↓↓↓

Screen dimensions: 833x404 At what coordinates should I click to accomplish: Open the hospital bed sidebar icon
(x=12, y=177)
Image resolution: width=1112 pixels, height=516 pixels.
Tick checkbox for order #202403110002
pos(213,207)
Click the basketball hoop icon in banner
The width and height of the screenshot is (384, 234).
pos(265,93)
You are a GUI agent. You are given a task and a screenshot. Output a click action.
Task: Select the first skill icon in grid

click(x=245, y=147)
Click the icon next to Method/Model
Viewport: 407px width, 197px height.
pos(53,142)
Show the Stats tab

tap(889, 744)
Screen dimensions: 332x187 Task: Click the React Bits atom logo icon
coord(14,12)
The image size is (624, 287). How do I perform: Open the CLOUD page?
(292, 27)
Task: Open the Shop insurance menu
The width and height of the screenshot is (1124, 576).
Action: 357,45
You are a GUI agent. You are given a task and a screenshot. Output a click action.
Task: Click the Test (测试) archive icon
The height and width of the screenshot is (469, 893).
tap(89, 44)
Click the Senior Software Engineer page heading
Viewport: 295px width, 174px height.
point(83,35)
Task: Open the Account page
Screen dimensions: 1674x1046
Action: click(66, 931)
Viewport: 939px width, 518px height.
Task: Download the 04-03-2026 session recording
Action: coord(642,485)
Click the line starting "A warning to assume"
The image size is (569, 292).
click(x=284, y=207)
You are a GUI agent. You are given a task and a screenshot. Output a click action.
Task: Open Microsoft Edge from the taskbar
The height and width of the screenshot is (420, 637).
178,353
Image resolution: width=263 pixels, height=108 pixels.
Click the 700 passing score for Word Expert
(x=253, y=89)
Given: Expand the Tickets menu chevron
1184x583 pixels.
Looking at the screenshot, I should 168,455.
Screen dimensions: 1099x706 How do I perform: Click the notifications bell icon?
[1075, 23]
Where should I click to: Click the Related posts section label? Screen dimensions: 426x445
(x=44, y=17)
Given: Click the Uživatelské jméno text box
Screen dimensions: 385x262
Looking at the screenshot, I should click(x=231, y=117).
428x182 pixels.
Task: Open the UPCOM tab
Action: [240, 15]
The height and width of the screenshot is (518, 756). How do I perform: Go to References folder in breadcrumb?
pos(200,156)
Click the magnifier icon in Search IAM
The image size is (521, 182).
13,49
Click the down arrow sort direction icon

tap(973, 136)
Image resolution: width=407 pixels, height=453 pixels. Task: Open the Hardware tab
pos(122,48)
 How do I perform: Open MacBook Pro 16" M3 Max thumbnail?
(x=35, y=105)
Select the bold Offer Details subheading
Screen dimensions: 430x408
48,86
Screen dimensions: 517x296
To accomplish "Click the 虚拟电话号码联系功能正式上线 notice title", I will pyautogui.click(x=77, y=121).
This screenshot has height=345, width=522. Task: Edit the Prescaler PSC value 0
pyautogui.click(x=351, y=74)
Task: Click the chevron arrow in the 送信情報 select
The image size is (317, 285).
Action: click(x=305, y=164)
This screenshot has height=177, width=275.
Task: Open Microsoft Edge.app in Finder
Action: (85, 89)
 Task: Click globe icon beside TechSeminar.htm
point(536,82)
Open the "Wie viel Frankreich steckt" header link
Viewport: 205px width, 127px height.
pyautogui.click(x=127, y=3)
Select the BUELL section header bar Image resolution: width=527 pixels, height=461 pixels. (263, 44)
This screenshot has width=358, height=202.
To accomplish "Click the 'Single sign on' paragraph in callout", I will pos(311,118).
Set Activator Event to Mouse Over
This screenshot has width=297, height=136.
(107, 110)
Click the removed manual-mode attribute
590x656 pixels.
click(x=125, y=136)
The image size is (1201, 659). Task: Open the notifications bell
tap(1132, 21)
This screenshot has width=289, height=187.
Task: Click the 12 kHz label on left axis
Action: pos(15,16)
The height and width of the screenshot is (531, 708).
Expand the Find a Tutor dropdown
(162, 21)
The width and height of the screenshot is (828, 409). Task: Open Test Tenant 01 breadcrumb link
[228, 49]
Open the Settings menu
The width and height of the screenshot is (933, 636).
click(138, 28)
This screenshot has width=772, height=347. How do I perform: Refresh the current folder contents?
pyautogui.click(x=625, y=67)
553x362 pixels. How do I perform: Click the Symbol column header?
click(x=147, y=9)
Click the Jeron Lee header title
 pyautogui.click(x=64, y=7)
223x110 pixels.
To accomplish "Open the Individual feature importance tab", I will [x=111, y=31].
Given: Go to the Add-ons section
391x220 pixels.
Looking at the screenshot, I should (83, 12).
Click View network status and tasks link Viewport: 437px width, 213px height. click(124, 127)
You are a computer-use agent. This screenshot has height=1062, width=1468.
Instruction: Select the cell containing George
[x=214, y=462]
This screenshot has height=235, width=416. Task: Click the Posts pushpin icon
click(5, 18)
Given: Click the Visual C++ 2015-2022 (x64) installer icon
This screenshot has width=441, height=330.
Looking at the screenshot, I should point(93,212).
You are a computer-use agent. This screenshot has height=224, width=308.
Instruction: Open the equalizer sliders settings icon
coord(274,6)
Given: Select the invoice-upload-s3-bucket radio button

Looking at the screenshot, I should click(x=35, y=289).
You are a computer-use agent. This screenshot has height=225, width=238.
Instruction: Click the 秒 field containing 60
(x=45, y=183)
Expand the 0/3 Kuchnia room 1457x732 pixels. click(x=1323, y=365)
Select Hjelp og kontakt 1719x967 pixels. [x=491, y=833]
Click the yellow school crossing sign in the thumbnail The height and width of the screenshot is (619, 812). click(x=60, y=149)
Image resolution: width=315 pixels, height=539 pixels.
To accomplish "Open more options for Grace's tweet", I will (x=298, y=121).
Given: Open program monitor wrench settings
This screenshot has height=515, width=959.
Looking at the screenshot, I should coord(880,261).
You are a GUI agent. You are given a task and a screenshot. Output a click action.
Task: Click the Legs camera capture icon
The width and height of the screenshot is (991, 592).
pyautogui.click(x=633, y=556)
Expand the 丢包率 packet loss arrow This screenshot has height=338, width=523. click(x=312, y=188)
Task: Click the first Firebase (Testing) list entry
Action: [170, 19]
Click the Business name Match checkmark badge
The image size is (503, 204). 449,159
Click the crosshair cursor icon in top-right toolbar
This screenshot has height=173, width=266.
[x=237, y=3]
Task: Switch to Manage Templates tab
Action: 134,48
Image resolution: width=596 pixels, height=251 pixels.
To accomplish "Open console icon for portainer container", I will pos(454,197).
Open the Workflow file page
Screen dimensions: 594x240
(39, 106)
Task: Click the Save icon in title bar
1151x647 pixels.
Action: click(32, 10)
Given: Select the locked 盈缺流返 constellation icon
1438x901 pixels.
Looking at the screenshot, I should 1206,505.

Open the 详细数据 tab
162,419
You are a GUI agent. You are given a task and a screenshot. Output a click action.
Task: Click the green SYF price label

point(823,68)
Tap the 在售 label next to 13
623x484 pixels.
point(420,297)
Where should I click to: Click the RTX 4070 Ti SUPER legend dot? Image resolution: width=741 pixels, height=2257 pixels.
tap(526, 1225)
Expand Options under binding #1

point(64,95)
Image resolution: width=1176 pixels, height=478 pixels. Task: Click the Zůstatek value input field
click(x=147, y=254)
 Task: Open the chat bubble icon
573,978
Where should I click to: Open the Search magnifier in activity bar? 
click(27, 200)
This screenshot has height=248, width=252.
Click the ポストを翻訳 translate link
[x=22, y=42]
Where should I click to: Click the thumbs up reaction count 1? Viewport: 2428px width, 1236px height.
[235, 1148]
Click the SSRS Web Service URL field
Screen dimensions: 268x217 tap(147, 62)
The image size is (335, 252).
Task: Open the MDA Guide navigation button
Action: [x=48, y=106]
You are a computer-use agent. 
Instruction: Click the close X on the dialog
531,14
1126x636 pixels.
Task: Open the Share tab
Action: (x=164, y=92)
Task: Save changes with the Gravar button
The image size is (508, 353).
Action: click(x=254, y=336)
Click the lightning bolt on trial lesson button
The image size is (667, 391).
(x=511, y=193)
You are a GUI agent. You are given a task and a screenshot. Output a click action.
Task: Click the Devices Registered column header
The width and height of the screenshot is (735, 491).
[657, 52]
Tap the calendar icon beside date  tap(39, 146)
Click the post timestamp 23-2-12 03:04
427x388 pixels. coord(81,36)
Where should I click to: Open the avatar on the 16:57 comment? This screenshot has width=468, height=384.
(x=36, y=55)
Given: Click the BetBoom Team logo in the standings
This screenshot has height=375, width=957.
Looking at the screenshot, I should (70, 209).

↑↑↑

Start with the line above that contains "This screenshot has height=515, width=959." and stop after the line that contains "Image resolution: width=596". Output those lines exactly, and only those.

This screenshot has height=515, width=959.
Looking at the screenshot, I should coord(880,261).
You are a GUI agent. You are given a task and a screenshot. Output a click action.
Task: Click the Legs camera capture icon
The width and height of the screenshot is (991, 592).
pyautogui.click(x=633, y=556)
Expand the 丢包率 packet loss arrow This screenshot has height=338, width=523. click(x=312, y=188)
Task: Click the first Firebase (Testing) list entry
Action: [170, 19]
Click the Business name Match checkmark badge
The image size is (503, 204). 449,159
Click the crosshair cursor icon in top-right toolbar
This screenshot has height=173, width=266.
[x=237, y=3]
Task: Switch to Manage Templates tab
Action: 134,48
Image resolution: width=596 pixels, height=251 pixels.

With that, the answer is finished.